Life for me in the small English village of Walmsley Parva used to run along a rather predictable pattern. Most days I woke up to a nagging series of thoughts concerning my overdue accounts at the local greengrocer or a disturbing patch of damp growing ever larger in the corner of my sitting room. I spent my day in the company of my beloved terrier, Crumpet, and my irksome jobbing gardener Simpkins with whom I have an ongoing quarrel on the subject of tuberous begonias. Evenings I spent playing games of Patience or knitting small jumpers and pairs of booties to be sold in support of the church roof fund. One day was very much like another. It was not a bad life but it was not a particularly exciting one either.
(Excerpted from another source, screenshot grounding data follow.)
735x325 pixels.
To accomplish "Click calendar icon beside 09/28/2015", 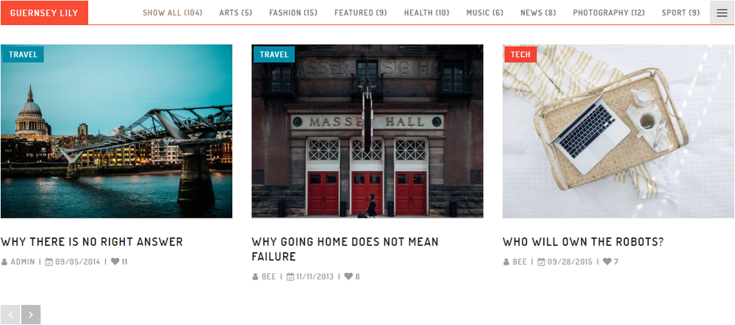I will pos(541,262).
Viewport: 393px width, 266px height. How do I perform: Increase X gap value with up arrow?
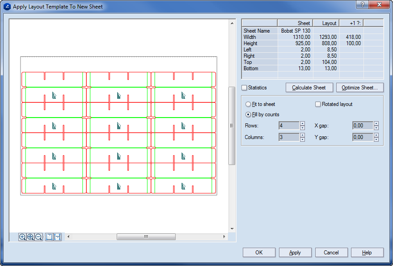click(x=376, y=123)
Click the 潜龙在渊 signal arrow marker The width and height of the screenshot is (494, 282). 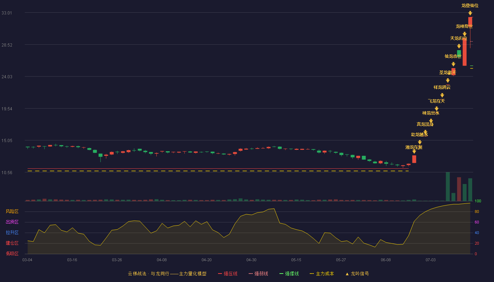[x=414, y=152]
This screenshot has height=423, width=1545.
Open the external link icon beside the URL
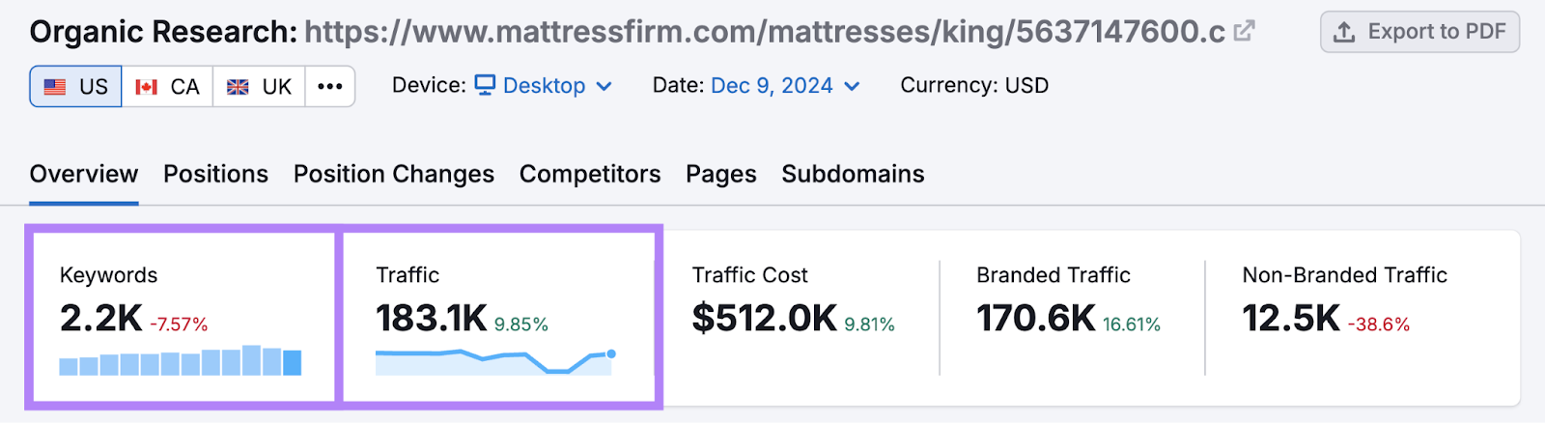tap(1244, 32)
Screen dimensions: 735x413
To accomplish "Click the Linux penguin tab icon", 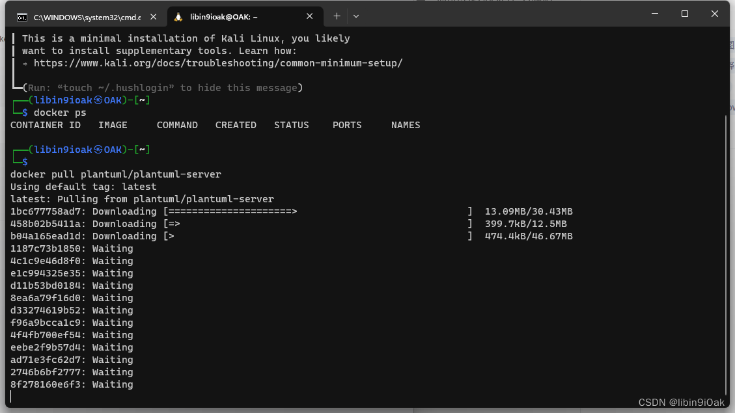I will click(x=178, y=16).
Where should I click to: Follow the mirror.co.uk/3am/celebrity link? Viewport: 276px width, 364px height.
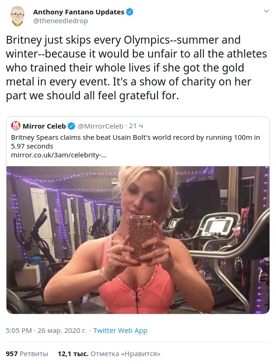pyautogui.click(x=59, y=155)
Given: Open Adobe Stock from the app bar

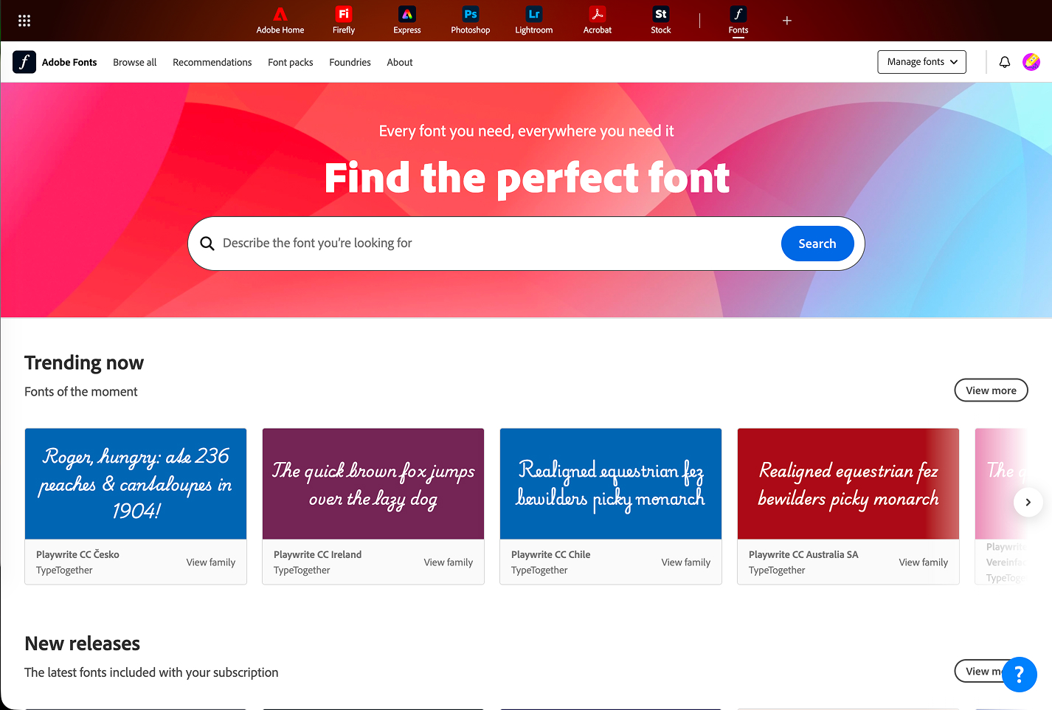Looking at the screenshot, I should tap(660, 13).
All that changed when my old friend from our days together at Mdm. DuPont’s Finishing School for Young Ladies, Beryl Helliwell, arrived in response to an advertisement I had placed in the newspaper for a lodger. You see, as much as I find it distressing to admit it, the economic downturn in the aftermath of the Great War left me badly in need of funds. The upkeep on my home, the Beeches, required far more than the paltry income from my stock shares provided. Beryl’s arrival was an answer to my prayers.
At least I thought it was until Beryl took the notion to put a story about the village that she had arrived for a visit after receiving a coded message from me stating I needed her help to uncover some dark doings in Walmsley Parva. She told the local postmistress the two of us worked for a covert intelligence agency. Her bald-faced lying to the most dedicated gossip in all the village resulted in someone attempting to strangle me with my own scarf that very night as I walked Crumpet one last time before bed.
One would expect that an attempt on the life of an old dear friend would dampen the spirits and quell any thirst for adventure. Unfortunately, one does not generally expect someone like Beryl. She took the attempted murder as encouragement that there were in fact nefarious activities roiling under the placid surface of village life. She somehow managed to convince me to see things her way and before I knew it, my typical day filled only with arguing with my gardener, walking my dog and knitting for charity were but faint memories. When Beryl and I stumbled over a body in a fallow field we were suddenly right in the thick of things following clues and generally stirring up trouble all over the village.
As much as it would make my dearly departed mother spin furiously in her grave to hear me say it, I’ve rather enjoyed the novelty of my new life and the adventurous turn it has taken since Beryl’s arrival. You won’t find me sitting quietly alone in my parlor playing Patience every evening anymore. You’re far more likely to see me rattling down country lanes in Beryl’s motorcar, at ferocious rates of speed or questioning suspects and verifying alibis. Please don’t tell Beryl, but I don’t miss my old life one little bit.
You can read more about Edwina in Murder in an English Village, the first book in the NEW “Beryl and Edwina” historical mystery series, coming October 31, 2017
As friends, the boisterous and brash American Beryl couldn’t be less alike than the prim and proper British Edwina. But as sleuths in an England recovering from the Great War, they’re the perfect match . . .
1920: Flying in the face of convention, legendary American adventuress Beryl Helliwell never fails to surprise and shock. The last thing her adoring public would expect is that she craves some peace and quiet. The humdrum hamlet of Walmsley Parva in the English countryside seems just the ticket. And, honestly, until America comes to its senses and repeals Prohibition, Beryl has no intention of returning stateside and subjecting herself to bathtub gin.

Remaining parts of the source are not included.